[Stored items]

_ _ _ _ _

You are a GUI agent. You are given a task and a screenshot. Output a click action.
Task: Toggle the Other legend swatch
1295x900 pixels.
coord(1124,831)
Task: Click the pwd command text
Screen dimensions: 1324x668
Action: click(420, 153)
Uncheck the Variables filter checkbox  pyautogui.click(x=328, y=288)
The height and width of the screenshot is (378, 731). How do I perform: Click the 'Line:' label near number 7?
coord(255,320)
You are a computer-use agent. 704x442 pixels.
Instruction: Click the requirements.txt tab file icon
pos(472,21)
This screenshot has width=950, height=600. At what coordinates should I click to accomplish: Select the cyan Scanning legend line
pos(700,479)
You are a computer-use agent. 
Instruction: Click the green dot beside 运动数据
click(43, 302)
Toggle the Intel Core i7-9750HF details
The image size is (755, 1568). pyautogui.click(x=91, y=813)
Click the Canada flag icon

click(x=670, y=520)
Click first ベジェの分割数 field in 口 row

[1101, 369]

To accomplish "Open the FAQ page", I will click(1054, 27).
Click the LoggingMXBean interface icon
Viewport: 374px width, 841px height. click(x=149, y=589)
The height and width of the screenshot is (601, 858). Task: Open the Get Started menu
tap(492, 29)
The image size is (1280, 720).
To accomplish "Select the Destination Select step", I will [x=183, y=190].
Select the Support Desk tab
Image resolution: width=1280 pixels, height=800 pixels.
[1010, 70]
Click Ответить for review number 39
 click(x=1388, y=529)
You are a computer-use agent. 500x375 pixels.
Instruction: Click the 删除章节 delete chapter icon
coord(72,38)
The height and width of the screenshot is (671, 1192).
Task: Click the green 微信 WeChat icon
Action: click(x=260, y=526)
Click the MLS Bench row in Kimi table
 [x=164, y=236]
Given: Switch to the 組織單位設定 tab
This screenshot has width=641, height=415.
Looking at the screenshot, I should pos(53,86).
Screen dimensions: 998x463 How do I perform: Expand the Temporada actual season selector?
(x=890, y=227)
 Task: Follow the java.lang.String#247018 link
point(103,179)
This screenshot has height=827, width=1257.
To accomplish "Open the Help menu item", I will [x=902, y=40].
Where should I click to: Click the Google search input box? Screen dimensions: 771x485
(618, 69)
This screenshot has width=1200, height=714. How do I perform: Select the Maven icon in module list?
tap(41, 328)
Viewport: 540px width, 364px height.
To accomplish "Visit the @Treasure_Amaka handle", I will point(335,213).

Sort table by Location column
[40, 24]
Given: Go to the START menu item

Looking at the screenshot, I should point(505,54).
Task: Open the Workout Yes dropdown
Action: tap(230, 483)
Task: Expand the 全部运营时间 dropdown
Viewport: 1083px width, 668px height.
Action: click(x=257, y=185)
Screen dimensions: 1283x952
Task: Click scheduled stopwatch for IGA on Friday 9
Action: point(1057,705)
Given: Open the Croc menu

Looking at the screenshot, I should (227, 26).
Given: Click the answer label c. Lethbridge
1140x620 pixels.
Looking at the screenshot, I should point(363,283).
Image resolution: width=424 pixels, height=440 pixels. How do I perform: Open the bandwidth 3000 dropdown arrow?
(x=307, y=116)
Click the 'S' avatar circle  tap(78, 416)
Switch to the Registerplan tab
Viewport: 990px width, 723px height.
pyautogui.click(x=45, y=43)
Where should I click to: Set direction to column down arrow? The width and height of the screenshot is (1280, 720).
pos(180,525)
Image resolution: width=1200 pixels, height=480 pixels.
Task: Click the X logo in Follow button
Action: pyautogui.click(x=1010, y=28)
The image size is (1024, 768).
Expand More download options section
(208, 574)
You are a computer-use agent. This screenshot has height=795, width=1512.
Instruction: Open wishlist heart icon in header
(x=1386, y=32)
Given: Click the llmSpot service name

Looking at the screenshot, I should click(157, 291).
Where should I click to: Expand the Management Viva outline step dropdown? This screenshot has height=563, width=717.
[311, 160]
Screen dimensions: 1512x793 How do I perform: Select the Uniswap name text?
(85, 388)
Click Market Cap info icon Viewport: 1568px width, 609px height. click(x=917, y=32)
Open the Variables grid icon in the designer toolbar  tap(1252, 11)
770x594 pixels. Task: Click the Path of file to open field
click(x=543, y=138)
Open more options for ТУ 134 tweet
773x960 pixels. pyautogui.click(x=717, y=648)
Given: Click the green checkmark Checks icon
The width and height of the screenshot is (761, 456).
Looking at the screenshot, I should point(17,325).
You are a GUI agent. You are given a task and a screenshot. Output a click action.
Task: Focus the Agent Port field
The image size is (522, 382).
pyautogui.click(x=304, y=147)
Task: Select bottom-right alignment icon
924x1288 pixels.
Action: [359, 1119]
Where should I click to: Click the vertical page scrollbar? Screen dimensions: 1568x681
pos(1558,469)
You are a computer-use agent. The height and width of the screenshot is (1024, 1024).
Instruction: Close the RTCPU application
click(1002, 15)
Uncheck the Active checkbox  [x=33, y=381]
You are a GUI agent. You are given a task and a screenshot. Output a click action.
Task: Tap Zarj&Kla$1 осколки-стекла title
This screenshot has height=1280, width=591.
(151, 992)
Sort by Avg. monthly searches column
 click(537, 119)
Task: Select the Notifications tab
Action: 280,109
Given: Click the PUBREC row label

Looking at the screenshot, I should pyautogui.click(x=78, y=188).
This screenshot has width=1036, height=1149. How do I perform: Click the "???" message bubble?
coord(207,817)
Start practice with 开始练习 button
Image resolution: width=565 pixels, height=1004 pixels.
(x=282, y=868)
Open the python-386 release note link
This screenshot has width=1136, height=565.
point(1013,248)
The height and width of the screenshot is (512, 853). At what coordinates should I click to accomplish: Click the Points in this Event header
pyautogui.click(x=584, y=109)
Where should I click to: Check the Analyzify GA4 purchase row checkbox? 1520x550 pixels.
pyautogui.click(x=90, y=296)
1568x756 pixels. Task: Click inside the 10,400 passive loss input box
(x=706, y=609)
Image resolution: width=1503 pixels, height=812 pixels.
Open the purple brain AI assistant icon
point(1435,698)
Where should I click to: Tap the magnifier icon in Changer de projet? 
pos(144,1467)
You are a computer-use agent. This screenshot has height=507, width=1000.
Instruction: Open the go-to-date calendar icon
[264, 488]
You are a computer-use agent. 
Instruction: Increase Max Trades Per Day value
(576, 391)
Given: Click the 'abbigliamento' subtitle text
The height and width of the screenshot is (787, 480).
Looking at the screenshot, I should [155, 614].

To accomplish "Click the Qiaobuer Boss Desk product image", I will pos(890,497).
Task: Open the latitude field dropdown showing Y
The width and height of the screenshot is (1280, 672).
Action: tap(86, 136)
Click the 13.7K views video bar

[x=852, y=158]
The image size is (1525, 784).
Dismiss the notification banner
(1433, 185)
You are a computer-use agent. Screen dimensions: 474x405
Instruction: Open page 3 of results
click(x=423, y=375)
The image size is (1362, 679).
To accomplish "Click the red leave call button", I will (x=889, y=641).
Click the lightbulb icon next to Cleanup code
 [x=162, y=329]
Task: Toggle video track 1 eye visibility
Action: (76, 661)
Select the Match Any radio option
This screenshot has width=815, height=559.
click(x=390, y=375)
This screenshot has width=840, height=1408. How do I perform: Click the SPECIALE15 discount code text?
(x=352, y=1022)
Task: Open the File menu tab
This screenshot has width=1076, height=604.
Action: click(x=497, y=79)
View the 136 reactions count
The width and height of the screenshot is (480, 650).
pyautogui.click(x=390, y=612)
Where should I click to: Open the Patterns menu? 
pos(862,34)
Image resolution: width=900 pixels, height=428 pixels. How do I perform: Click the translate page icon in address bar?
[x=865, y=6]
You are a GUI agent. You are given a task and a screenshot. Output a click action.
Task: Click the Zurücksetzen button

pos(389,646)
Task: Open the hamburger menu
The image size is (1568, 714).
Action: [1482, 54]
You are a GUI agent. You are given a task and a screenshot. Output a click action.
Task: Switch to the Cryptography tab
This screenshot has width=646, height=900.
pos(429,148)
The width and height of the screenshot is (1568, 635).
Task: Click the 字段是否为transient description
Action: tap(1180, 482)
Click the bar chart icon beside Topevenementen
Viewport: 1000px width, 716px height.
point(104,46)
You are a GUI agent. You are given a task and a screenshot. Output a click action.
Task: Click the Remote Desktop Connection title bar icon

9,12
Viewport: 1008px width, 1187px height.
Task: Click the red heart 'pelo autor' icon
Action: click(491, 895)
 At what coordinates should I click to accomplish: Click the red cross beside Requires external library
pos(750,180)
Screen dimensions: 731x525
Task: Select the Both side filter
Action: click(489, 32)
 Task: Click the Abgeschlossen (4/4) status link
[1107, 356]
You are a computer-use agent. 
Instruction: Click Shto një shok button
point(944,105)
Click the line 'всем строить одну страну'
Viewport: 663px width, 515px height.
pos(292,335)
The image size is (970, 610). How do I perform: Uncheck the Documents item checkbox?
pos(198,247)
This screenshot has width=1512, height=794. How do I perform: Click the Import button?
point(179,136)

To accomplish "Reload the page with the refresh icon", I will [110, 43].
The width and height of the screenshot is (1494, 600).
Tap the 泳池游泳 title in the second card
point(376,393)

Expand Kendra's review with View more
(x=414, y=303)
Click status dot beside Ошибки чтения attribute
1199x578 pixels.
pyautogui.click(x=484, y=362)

_ _ _ _ _

Scan the records above, count the lines with "Variables" in them, and give only the number.

2